AIM OF THE EXERCISE - In the material below, find each line with the string "Hide" and copy it.

START RECORDS FOR PROCESSING

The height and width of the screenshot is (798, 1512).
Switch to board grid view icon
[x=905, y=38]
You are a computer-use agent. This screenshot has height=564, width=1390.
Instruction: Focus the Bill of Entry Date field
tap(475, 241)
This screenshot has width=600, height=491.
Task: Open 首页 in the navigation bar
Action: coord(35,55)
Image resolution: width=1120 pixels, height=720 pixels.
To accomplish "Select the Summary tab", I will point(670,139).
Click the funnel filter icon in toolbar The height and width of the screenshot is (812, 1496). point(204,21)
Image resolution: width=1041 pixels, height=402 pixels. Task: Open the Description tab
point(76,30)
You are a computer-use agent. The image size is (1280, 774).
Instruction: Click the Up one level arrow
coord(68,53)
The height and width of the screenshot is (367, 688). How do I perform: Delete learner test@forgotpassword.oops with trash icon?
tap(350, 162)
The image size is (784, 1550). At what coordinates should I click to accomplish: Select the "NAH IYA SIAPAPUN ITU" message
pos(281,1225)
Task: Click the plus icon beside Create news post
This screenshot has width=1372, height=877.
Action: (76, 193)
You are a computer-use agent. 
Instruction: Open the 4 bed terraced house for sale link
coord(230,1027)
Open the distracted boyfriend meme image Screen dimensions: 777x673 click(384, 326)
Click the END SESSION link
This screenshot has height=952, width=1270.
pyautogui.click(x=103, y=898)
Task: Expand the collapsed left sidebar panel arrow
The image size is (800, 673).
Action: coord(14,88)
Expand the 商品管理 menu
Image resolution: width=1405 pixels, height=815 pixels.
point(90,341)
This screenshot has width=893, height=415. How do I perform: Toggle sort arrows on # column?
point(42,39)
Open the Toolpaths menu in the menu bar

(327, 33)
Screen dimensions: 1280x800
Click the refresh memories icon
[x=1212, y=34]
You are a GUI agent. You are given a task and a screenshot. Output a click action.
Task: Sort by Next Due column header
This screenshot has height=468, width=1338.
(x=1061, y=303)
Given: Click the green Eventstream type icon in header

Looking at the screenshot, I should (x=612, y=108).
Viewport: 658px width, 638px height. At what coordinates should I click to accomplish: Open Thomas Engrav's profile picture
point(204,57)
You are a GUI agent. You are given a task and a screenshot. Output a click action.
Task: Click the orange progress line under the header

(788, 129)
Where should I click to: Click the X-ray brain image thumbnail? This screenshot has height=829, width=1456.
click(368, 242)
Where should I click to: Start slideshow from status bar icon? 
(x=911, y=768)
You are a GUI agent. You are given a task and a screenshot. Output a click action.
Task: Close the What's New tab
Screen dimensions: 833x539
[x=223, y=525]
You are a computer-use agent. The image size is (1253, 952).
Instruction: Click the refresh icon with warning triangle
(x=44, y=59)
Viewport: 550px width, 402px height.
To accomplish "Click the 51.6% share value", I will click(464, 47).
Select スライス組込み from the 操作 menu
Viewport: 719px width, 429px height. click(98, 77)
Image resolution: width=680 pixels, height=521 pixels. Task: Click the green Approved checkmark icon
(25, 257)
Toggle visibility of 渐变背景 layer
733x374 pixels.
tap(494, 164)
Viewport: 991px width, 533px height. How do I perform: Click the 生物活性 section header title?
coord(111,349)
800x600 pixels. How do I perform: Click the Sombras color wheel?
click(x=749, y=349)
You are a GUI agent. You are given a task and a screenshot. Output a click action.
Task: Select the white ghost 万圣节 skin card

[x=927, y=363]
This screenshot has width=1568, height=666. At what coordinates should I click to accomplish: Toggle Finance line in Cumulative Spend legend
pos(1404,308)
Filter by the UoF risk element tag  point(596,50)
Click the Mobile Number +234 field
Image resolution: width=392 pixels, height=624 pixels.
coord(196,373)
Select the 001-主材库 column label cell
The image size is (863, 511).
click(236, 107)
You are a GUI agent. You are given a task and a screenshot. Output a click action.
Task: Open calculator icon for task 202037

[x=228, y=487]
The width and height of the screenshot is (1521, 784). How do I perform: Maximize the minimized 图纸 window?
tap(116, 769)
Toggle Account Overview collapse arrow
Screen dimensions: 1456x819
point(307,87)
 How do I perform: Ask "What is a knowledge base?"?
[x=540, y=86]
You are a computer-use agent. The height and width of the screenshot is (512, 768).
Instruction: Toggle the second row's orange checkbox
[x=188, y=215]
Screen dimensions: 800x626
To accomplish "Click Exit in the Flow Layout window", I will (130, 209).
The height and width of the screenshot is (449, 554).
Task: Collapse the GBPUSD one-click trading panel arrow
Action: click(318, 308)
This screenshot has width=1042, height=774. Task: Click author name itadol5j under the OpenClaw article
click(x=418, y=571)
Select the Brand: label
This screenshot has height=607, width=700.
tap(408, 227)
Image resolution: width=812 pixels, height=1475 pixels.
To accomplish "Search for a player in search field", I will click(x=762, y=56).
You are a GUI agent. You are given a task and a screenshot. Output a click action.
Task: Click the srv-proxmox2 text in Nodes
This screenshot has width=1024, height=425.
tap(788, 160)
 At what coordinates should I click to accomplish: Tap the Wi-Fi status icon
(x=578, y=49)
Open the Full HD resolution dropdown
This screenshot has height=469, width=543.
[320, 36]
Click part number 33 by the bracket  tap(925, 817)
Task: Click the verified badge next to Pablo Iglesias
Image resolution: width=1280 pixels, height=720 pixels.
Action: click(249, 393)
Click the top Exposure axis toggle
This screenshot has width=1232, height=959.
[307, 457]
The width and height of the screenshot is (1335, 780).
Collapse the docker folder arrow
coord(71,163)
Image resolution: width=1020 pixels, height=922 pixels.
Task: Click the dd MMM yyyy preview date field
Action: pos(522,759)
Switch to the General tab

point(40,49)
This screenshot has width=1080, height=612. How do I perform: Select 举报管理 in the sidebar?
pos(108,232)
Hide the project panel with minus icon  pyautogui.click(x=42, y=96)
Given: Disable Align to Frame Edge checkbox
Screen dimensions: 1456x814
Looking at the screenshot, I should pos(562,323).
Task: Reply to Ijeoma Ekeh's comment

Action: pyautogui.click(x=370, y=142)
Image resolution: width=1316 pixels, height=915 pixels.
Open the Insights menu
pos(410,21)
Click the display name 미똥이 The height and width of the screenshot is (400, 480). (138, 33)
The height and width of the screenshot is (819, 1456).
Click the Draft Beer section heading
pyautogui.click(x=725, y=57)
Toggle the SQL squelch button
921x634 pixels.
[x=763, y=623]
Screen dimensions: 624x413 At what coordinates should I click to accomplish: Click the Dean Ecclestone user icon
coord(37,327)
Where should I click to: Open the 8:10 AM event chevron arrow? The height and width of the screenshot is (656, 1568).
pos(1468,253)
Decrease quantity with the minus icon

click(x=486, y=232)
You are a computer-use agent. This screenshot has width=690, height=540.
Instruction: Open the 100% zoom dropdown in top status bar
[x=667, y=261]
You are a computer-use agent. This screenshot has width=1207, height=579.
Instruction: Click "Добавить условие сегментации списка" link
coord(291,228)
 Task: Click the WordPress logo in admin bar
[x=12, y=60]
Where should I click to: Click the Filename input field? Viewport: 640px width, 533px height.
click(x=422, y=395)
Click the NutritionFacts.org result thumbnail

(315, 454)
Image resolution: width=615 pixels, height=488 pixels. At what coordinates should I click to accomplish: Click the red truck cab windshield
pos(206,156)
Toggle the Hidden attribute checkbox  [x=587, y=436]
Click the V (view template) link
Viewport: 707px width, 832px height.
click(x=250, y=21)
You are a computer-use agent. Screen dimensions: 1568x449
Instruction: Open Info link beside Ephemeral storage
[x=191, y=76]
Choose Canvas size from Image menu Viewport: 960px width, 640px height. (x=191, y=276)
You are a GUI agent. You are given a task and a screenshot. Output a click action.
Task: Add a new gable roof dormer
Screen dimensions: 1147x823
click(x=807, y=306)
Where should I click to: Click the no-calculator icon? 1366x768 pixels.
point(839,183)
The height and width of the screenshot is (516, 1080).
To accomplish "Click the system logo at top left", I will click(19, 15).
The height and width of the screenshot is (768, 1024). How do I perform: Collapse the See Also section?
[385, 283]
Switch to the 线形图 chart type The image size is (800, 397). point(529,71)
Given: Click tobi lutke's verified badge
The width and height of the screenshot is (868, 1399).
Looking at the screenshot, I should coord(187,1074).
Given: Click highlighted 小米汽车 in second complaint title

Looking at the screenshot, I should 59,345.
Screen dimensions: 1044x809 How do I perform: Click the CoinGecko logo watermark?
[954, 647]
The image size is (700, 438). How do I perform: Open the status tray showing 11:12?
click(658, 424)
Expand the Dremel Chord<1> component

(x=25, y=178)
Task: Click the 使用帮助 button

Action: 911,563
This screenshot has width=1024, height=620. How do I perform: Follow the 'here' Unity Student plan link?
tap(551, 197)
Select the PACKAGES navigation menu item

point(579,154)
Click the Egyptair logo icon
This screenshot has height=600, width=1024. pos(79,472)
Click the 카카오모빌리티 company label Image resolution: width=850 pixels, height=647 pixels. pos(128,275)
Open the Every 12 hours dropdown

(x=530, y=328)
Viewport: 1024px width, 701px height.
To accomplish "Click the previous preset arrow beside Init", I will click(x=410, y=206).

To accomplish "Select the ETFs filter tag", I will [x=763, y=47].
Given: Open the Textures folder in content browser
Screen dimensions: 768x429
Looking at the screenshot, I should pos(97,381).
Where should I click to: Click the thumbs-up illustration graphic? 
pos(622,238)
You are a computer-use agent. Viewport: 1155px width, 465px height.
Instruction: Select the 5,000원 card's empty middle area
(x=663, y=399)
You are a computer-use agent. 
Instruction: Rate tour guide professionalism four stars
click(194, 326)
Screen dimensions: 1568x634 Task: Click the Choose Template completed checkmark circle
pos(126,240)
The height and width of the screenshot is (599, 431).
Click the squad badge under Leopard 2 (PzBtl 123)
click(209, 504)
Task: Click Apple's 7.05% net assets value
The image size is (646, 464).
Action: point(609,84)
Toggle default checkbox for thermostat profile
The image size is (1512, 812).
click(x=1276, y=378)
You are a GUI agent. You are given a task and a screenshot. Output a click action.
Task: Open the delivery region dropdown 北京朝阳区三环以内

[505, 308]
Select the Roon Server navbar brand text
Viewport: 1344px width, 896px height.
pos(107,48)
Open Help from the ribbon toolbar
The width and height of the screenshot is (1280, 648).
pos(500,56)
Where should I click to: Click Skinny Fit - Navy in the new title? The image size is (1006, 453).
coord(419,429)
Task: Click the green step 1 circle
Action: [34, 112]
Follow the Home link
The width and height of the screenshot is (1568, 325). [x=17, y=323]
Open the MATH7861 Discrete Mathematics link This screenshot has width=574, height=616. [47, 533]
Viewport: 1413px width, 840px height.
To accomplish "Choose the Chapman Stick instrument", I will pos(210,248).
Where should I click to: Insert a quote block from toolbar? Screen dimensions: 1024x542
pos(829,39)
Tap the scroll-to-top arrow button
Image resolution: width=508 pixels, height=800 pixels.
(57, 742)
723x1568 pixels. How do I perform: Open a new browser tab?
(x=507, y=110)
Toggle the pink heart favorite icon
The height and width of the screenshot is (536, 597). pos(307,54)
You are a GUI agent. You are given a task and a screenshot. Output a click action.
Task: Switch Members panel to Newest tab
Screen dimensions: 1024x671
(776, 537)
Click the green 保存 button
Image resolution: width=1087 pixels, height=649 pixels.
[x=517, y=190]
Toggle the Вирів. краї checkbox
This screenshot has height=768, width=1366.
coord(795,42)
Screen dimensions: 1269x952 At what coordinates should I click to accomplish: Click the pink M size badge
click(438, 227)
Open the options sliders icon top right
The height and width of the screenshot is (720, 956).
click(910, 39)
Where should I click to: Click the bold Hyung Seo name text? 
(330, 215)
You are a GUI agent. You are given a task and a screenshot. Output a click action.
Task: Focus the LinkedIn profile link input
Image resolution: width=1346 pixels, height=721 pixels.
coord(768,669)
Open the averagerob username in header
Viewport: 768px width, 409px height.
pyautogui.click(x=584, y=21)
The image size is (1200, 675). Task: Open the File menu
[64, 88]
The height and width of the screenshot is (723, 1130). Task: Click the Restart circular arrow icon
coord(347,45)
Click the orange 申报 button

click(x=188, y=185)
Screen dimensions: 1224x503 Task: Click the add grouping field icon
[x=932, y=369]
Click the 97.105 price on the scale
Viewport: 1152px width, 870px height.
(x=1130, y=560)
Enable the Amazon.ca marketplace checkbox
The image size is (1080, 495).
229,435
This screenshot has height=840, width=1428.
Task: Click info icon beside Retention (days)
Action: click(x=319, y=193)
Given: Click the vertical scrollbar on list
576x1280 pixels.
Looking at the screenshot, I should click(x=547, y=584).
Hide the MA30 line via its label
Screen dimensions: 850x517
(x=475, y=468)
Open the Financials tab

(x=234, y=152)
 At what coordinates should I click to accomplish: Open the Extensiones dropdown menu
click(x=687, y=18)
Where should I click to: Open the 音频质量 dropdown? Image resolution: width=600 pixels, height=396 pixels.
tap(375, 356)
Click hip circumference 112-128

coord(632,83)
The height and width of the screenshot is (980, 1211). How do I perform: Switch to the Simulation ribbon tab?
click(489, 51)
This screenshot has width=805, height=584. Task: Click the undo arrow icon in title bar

END RECORDS FOR PROCESSING

OUTPUT FOR THIS EXERCISE -
Hide the project panel with minus icon  pyautogui.click(x=42, y=96)
Hide the MA30 line via its label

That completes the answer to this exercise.